We begin today's festivities with two readers who are irritated and one who wonders whether she should be.
Irritation Victim Number One is Terri Hundley, of Marshall, Va. She says she was driving west on Interstate 66 the other day when "lo and behold, there were five Virginia state troopers lined up on the side of the road near the Falls Church ramp . . . .waiting for cars with less than three people in them. Don't you think this is an excessive waste of taxpayers' money? I certainly think that one car would have been plenty."
I do, too, Terri, unless something special -- or especially difficult -- was going on at the Falls Church exit at the time.
Remember that, at 55 miles an hour, and without benefit of a police radio, you have no way of knowing what those police officers were doing. Maybe they had just pulled over a member of the FBI's Ten Most Wanted list. If so, I'd say five cop cars would have been too few, if anything.
Then again, those officers may indeed have been there to paper the world with HOV tickets. So I figured it was worth asking whether the state police have a quota of tickets to meet along I-66 -- and whether the HOV lanes are where they try to meet it.
Sgt. Michael Clem of the state police's Arlington office said his officers can write as many or as few HOV tickets as they want. "We don't tell them they have to write 50 tickets for HOV violations a week," Sgt. Clem said. He added, however, that officers "are expected to ticket when they see violations."

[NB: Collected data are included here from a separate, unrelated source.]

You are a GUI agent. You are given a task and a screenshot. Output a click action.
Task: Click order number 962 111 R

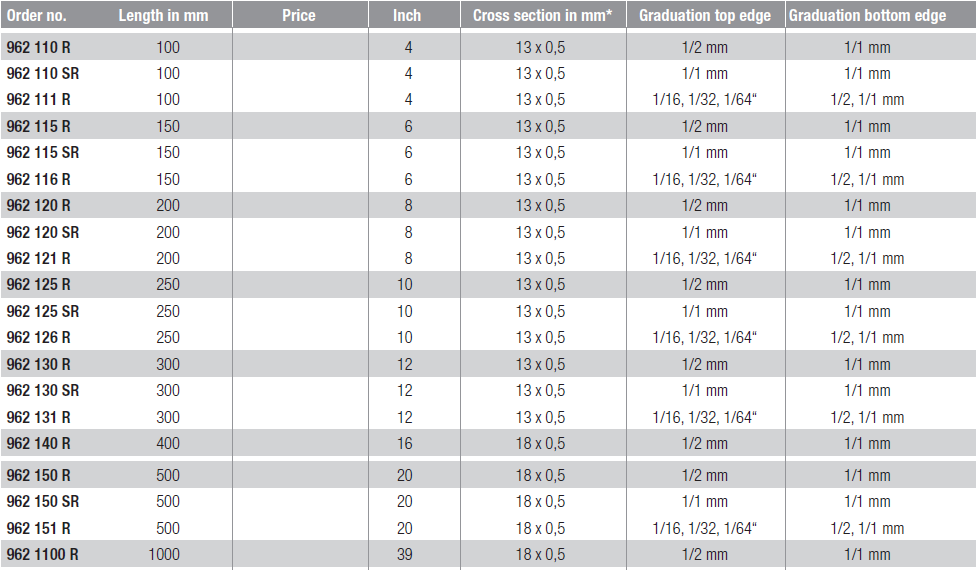pos(39,99)
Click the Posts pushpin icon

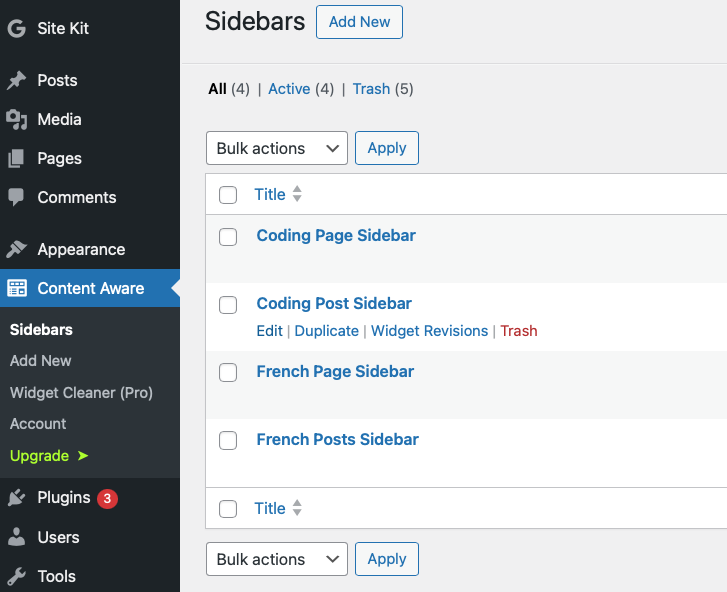click(17, 80)
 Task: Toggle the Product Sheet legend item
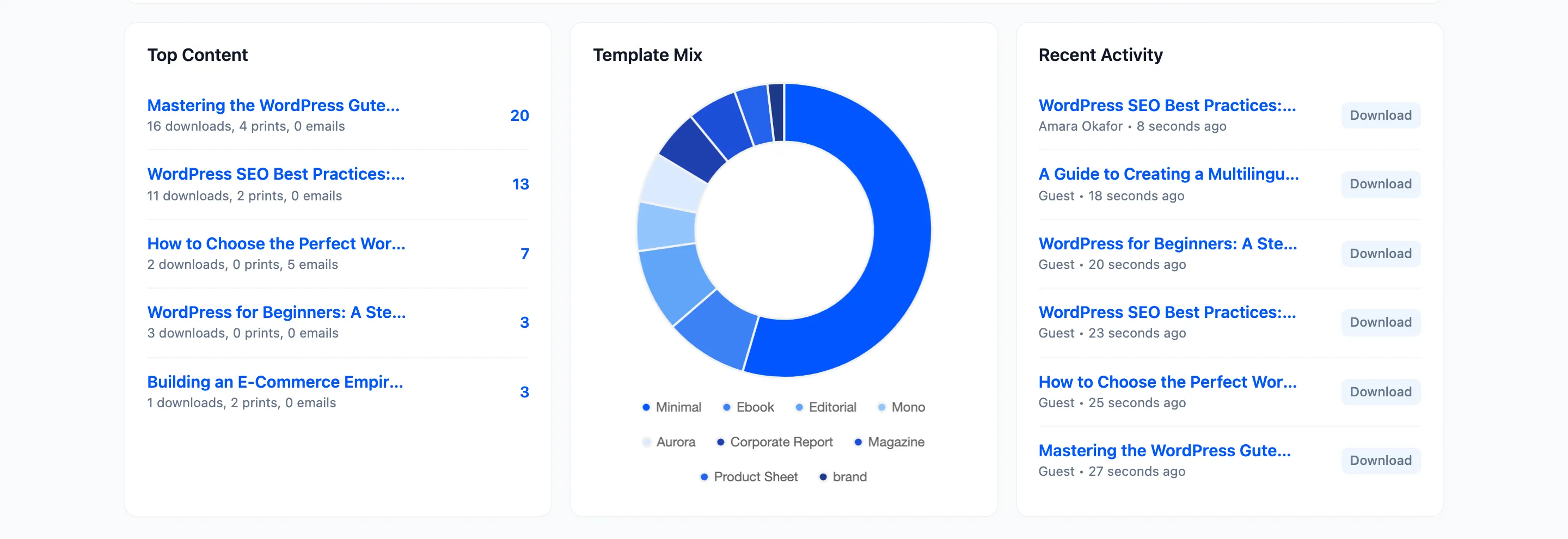(x=749, y=477)
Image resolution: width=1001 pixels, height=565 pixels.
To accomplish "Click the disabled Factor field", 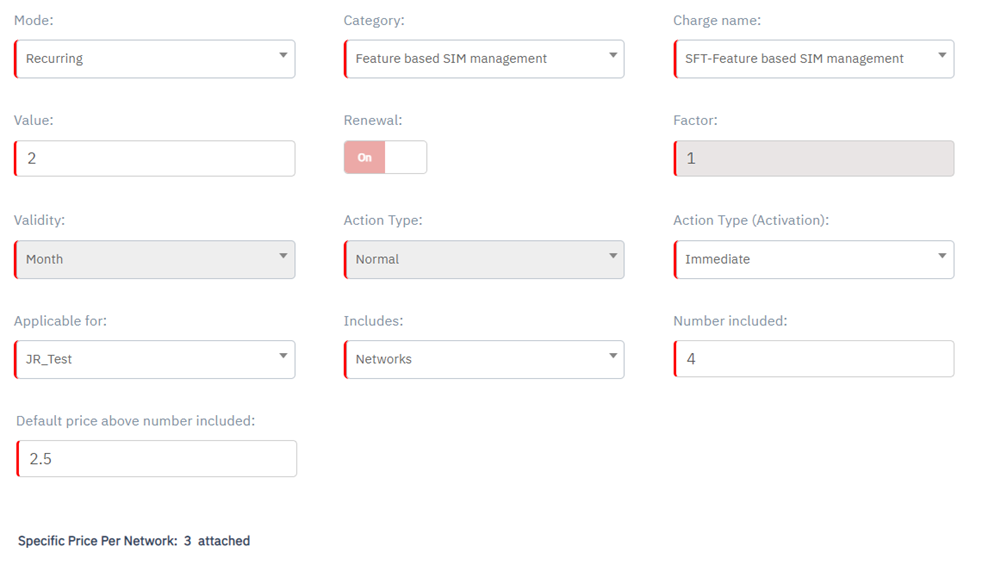I will point(814,159).
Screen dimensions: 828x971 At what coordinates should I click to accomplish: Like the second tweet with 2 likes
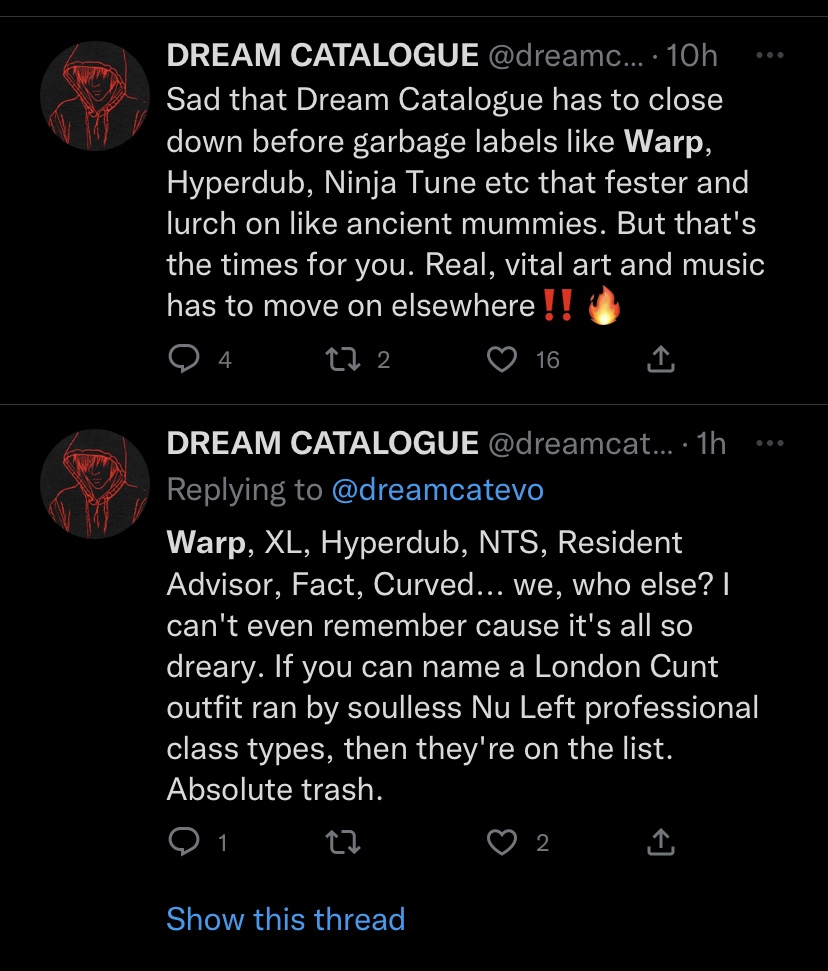tap(501, 843)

So, all told, Terri, I'd say five police cars in one place is not necessarily an indication that taxpayers' money is being wasted. I would say just the opposite about the HOV restrictions themselves, but I'm afraid that battle is long since lost.
Irritation Victim Number Two is Dave George of Alexandria. He says it's time for me "to speak out against those ill-mannered Orioles fans who yell 'O!' at the start of the last line of the national anthem when it is played at sporting events."
Dave says it's bad enough that Orioles fans do this at Memorial Stadium in Baltimore. But "now this boorish behavior is surfacing in Washington at Bullets, Capitals and even Redskins games. If we can't banish such childishness altogether, let us at least send it back up I-95 where it came from.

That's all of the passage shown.